- [Exercise brief]: Quote the text of each row below word for word, leaving out the pictures.

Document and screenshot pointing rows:
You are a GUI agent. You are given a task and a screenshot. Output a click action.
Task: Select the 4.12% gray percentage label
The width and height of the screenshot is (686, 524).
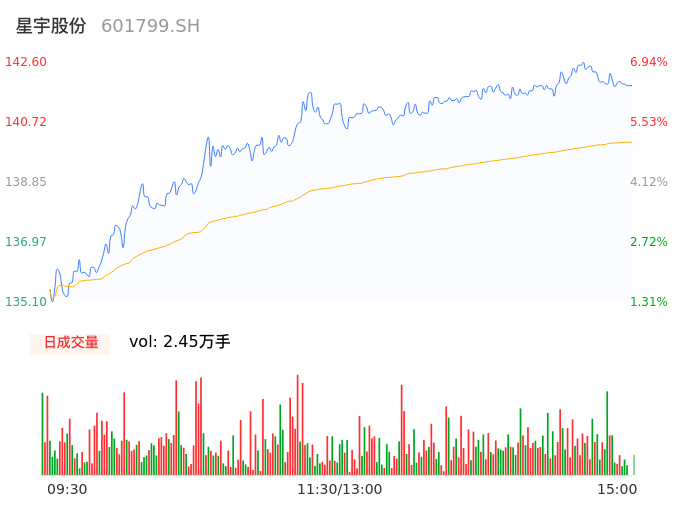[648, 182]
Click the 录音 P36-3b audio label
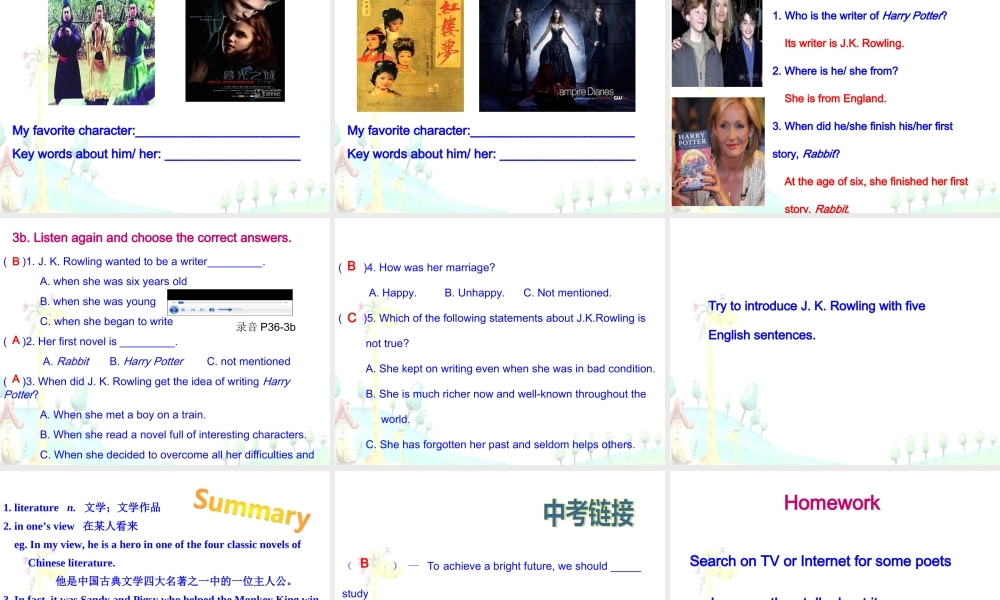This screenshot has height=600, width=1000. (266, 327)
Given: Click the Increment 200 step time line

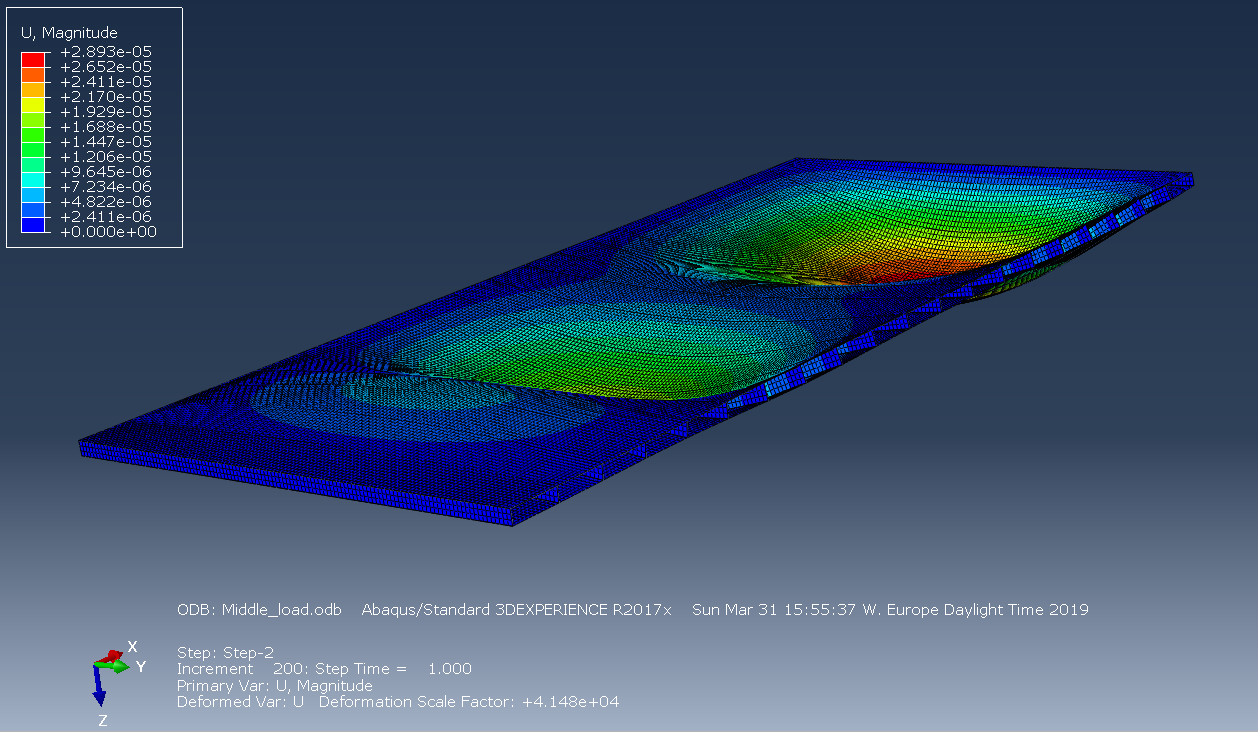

- [Task output]:
You are a GUI agent. You are given a task and a screenshot. Output a click action.
Task: Select the 4.12% gray percentage label
The width and height of the screenshot is (686, 524).
[648, 182]
Click the 录音 P36-3b audio label
This screenshot has height=600, width=1000. (266, 327)
Given: Click the Increment 200 step time line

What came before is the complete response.